### SOURCE RECORDS
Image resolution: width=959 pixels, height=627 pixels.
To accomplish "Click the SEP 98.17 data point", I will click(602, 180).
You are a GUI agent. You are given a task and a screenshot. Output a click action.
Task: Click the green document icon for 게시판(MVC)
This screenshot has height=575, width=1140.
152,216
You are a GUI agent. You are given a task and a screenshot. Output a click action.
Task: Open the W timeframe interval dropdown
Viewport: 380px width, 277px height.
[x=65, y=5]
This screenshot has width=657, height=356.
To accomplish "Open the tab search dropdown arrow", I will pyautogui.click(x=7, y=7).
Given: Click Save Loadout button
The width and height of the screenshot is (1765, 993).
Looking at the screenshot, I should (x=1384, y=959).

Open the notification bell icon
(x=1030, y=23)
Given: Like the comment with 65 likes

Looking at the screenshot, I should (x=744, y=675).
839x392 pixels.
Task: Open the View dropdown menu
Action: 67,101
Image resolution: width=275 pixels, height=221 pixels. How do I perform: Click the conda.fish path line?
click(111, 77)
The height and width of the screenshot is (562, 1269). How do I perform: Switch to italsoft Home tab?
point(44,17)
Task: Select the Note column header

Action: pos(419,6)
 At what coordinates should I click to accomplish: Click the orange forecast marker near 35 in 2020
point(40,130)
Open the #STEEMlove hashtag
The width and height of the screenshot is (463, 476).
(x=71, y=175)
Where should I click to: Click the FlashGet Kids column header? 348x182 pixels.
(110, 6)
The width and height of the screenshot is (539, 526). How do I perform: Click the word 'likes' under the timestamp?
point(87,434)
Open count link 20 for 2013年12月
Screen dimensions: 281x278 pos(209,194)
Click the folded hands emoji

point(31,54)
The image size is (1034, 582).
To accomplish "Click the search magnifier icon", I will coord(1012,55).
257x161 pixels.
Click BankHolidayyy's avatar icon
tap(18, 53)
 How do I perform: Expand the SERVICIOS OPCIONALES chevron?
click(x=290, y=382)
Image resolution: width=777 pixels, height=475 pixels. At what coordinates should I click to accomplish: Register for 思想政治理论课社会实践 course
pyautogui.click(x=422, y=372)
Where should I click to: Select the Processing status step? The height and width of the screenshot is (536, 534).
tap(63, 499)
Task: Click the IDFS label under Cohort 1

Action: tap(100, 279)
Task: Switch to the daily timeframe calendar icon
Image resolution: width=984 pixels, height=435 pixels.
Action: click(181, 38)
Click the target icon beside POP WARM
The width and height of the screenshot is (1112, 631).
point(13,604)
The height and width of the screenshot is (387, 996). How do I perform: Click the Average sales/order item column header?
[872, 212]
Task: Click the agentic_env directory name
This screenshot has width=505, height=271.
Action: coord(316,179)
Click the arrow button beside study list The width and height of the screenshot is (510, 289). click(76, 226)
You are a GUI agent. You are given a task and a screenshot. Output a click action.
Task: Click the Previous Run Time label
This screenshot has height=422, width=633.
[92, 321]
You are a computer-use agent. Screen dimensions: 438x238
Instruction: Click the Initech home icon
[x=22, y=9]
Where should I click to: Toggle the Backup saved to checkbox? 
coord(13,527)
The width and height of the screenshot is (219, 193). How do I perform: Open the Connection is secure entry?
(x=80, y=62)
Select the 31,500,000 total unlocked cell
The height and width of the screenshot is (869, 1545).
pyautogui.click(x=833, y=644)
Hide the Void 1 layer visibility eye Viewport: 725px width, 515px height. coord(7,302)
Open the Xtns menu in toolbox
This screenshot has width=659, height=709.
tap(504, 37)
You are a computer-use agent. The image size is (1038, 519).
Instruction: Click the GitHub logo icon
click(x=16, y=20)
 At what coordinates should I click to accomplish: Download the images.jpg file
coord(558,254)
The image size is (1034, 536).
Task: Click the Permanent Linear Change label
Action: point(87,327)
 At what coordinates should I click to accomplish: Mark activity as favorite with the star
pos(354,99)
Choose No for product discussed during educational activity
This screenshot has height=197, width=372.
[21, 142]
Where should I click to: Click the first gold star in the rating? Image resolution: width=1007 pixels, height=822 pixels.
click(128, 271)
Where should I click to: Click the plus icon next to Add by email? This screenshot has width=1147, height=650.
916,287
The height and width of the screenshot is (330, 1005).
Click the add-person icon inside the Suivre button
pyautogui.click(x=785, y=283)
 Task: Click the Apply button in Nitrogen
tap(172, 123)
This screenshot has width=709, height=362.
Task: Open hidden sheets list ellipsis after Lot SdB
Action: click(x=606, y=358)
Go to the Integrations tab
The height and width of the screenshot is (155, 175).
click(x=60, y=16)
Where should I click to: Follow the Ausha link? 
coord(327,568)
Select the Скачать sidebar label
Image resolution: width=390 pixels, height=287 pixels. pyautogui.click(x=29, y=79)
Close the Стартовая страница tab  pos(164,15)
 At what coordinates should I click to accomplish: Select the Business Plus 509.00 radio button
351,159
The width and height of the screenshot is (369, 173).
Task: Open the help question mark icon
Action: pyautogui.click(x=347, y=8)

### ACTIVITY
Set down the material above in full, keeping each line exactly as it is.

### TASK ANSWER
Image resolution: width=959 pixels, height=627 pixels.
To accomplish "Click the SEP 98.17 data point", I will click(602, 180).
You are a GUI agent. You are given a task and a screenshot. Output a click action.
Task: Click the green document icon for 게시판(MVC)
This screenshot has height=575, width=1140.
152,216
You are a GUI agent. You are given a task and a screenshot. Output a click action.
Task: Open the W timeframe interval dropdown
Viewport: 380px width, 277px height.
[x=65, y=5]
This screenshot has width=657, height=356.
To accomplish "Open the tab search dropdown arrow", I will pyautogui.click(x=7, y=7).
Given: Click Save Loadout button
The width and height of the screenshot is (1765, 993).
Looking at the screenshot, I should (x=1384, y=959).

Open the notification bell icon
(x=1030, y=23)
Given: Like the comment with 65 likes

Looking at the screenshot, I should (x=744, y=675).
839x392 pixels.
Task: Open the View dropdown menu
Action: 67,101
Image resolution: width=275 pixels, height=221 pixels. How do I perform: Click the conda.fish path line?
click(111, 77)
The height and width of the screenshot is (562, 1269). How do I perform: Switch to italsoft Home tab?
point(44,17)
Task: Select the Note column header

Action: pos(419,6)
 At what coordinates should I click to accomplish: Click the orange forecast marker near 35 in 2020
point(40,130)
Open the #STEEMlove hashtag
The width and height of the screenshot is (463, 476).
(x=71, y=175)
Where should I click to: Click the FlashGet Kids column header? 348x182 pixels.
(110, 6)
The width and height of the screenshot is (539, 526). How do I perform: Click the word 'likes' under the timestamp?
point(87,434)
Open count link 20 for 2013年12月
Screen dimensions: 281x278 pos(209,194)
Click the folded hands emoji

point(31,54)
The image size is (1034, 582).
To accomplish "Click the search magnifier icon", I will coord(1012,55).
257x161 pixels.
Click BankHolidayyy's avatar icon
tap(18, 53)
 How do I perform: Expand the SERVICIOS OPCIONALES chevron?
click(x=290, y=382)
Image resolution: width=777 pixels, height=475 pixels. At what coordinates should I click to accomplish: Register for 思想政治理论课社会实践 course
pyautogui.click(x=422, y=372)
Where should I click to: Select the Processing status step? The height and width of the screenshot is (536, 534).
tap(63, 499)
Task: Click the IDFS label under Cohort 1

Action: tap(100, 279)
Task: Switch to the daily timeframe calendar icon
Image resolution: width=984 pixels, height=435 pixels.
Action: click(181, 38)
Click the target icon beside POP WARM
The width and height of the screenshot is (1112, 631).
point(13,604)
The height and width of the screenshot is (387, 996). How do I perform: Click the Average sales/order item column header?
[872, 212]
Task: Click the agentic_env directory name
This screenshot has width=505, height=271.
Action: coord(316,179)
Click the arrow button beside study list The width and height of the screenshot is (510, 289). click(76, 226)
You are a GUI agent. You are given a task and a screenshot. Output a click action.
Task: Click the Previous Run Time label
This screenshot has height=422, width=633.
[92, 321]
You are a computer-use agent. Screen dimensions: 438x238
Instruction: Click the Initech home icon
[x=22, y=9]
Where should I click to: Toggle the Backup saved to checkbox? 
coord(13,527)
The width and height of the screenshot is (219, 193). How do I perform: Open the Connection is secure entry?
(x=80, y=62)
Select the 31,500,000 total unlocked cell
The height and width of the screenshot is (869, 1545).
pyautogui.click(x=833, y=644)
Hide the Void 1 layer visibility eye Viewport: 725px width, 515px height. coord(7,302)
Open the Xtns menu in toolbox
This screenshot has width=659, height=709.
tap(504, 37)
You are a computer-use agent. The image size is (1038, 519).
Instruction: Click the GitHub logo icon
click(x=16, y=20)
 At what coordinates should I click to accomplish: Download the images.jpg file
coord(558,254)
The image size is (1034, 536).
Task: Click the Permanent Linear Change label
Action: point(87,327)
 At what coordinates should I click to accomplish: Mark activity as favorite with the star
pos(354,99)
Choose No for product discussed during educational activity
This screenshot has height=197, width=372.
[21, 142]
Where should I click to: Click the first gold star in the rating? Image resolution: width=1007 pixels, height=822 pixels.
click(128, 271)
Where should I click to: Click the plus icon next to Add by email? This screenshot has width=1147, height=650.
916,287
The height and width of the screenshot is (330, 1005).
Click the add-person icon inside the Suivre button
pyautogui.click(x=785, y=283)
 Task: Click the Apply button in Nitrogen
tap(172, 123)
This screenshot has width=709, height=362.
Task: Open hidden sheets list ellipsis after Lot SdB
Action: click(x=606, y=358)
Go to the Integrations tab
The height and width of the screenshot is (155, 175).
click(x=60, y=16)
Where should I click to: Follow the Ausha link? 
coord(327,568)
Select the Скачать sidebar label
Image resolution: width=390 pixels, height=287 pixels. pyautogui.click(x=29, y=79)
Close the Стартовая страница tab  pos(164,15)
 At what coordinates should I click to accomplish: Select the Business Plus 509.00 radio button
351,159
The width and height of the screenshot is (369, 173).
Task: Open the help question mark icon
Action: pyautogui.click(x=347, y=8)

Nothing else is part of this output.